Ces discours sont tout à fait paradoxaux étant donné qu'à partir de mai 2015 une longue saison de meurtres politiques a commencé à être mise en œuvre par le CNDD-FDD et les terroristes rwandais FDLR qui épaulent les milices Imbonerakure. Une véritable chasse à l'extermination des militants et cadres du second parti Hutu (opposé) dirigé par le porte-parole adjoint de l'Assemblée nationale et ancien seigneur de guerre, Agathon Rwasa: Le Congrès National pour la Liberté - CNL.

Le dernier événement sanglant a eu lieu dans la région de Kirundo le 6 janvier, lorsque les Imbonerakures sur ordre du CNDD-FDD ont tenté de tuer le représentant local du CNL Julien Bakanibona avec des machettes et n'ont réussi qu'à le blesser. L'attaque a eu lieu non loin de son domicile. Deux jours plus tôt, les Imbonerakures avaient arrêté en masse des militants du CNL à Nyanza-lac au sud du Burundi.

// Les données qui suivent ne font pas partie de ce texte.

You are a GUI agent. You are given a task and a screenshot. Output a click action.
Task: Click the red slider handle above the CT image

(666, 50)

L'association de défense des droits humains ACAT Burundi, dont la majorité des membres sont contraints à l'exil depuis 2016, a publié un rapport sur les violations des droits humains et les violences commises par le régime en décembre 2019. "Comme nous l'avons rapporté dans les rapports précédents, le Burundi reste le théâtre de graves violations des droits de l'homme. Toujours en décembre (2019), des dizaines de corps sans vie ont été trouvés dans les rivières. Les exécutions extrajudiciaires sont commises par la police et les Imbonerakure avec la complicité totale des autorités administratives locales. Les menaces adressées aux observateurs indépendants du régime prédisent le caractère violent et antidémocratique des prochaines élections ", disent les dirigeants (en exil) de l'Association ACAT - Burundi.

Tout faire pour éviter les révoltes populaires de 2015

Alors que le régime intensifie la propagande pour convaincre la population de ne pas se rebeller sans déclarer son candidat aux élections, la liberté d'expression et la liberté de la presse ne s'améliorent pas. Les journalistes de l'hebdomadaire IWACU arrêtés lors de la bataille de Bubanza (22 octobre 2019) sont toujours en prison accusés de haute trahison.

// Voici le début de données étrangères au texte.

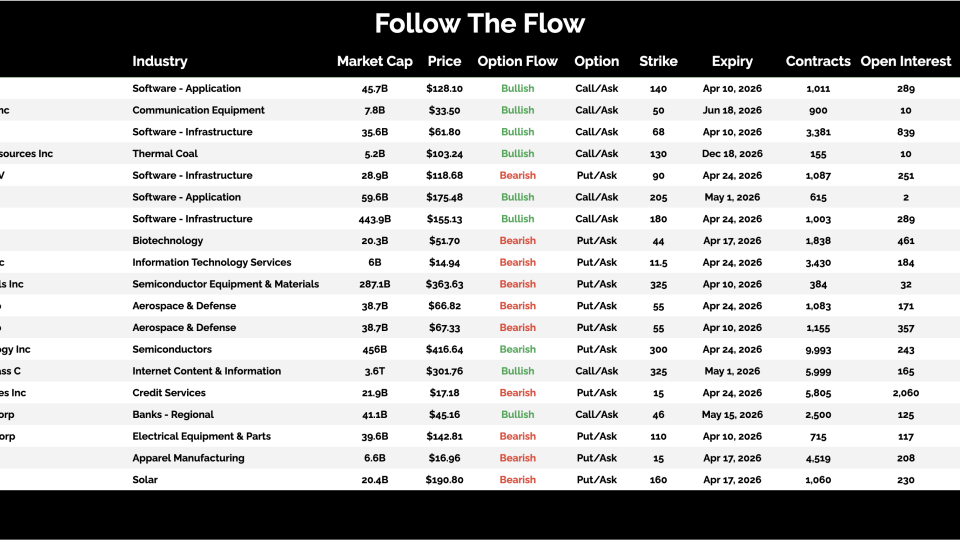Select the Open Interest column header

[x=906, y=61]
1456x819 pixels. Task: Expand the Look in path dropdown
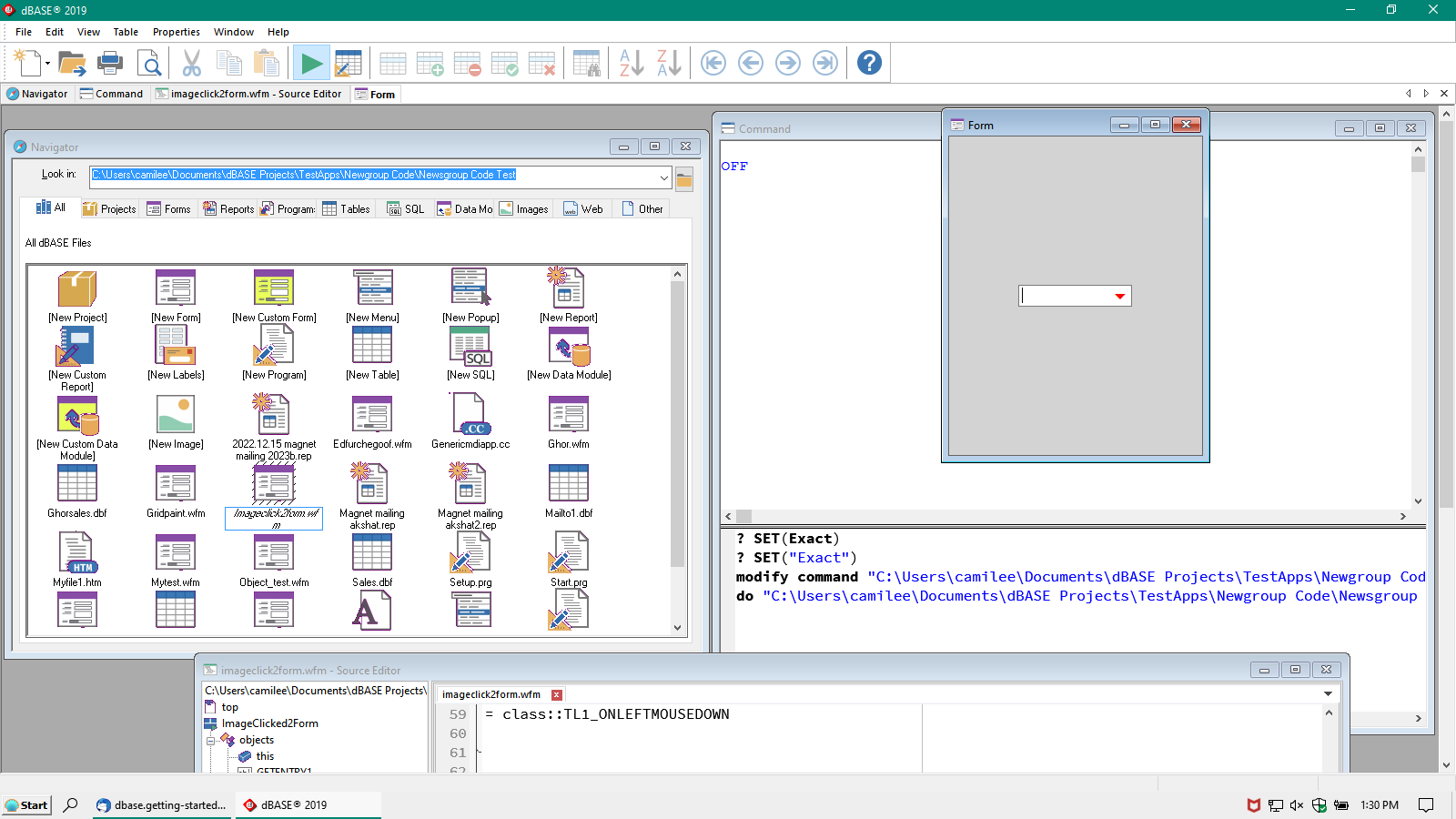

Agnès Ndirubusa, Christine Kamikazi, Egide Harerimana, Terence Mpozenzi et leur chauffeur Adolphe (Dolufu) encourent une peine de 15 ans de prison pour avoir signalé les premiers combats entre les forces loyalistes de l'armée et les rebelles. Avec le renforcement de la répression des médias indépendants, quelles garanties de campagne électorale correcte et juste peut-on espérer pour les partis d'opposition?

La situation paradoxale au Burundi n'est pas seulement caractérisée par un régime en faillite, menacé militairement par des rébellions armées, une régime qui ne fait rien que de parler de la paix et d'élections démocratiques, créant une aura de mystère autour de Nkurunziza et du candidat alternatif possible; elle est aussi caractérisée par une rébellion qui s'est fait annoncée par des frappes éclaires sur les positions militaires mais qui refuse de se livrer à une offensive, préférant renforcer leur maintien des positions acquises dans la forêt de Kibira et dans les provinces de Bubanza et Kayanza.

Un autre paradoxe est que même l'offensive de l'armée et des services de sécurité du régime de Gitega contre les positions de la rébellion ne s'est jamais concrétisée. La guerre de libération semble s'être transformée en guerre de position où les deux parties opposées n'osent pas déclencher le coup de guerre décisif.

Au milieu de cette situation paradoxale, Nkurunziza a déclaré six jours de prières nationales obligatoires visant à demander à Dieu de trouver les solutions les plus appropriées pour résoudre la crise qui affecte le pays. Les six jours de prière ont été précédés d'un spectacle de danse publique du couple présidentiel: Pierre et Denise Nkurunziza. Un spectacle grotesque de deux criminels qui dansent sur des milliers de leurs citoyens et ont détruit une nation entière juste pour rester au pouvoir.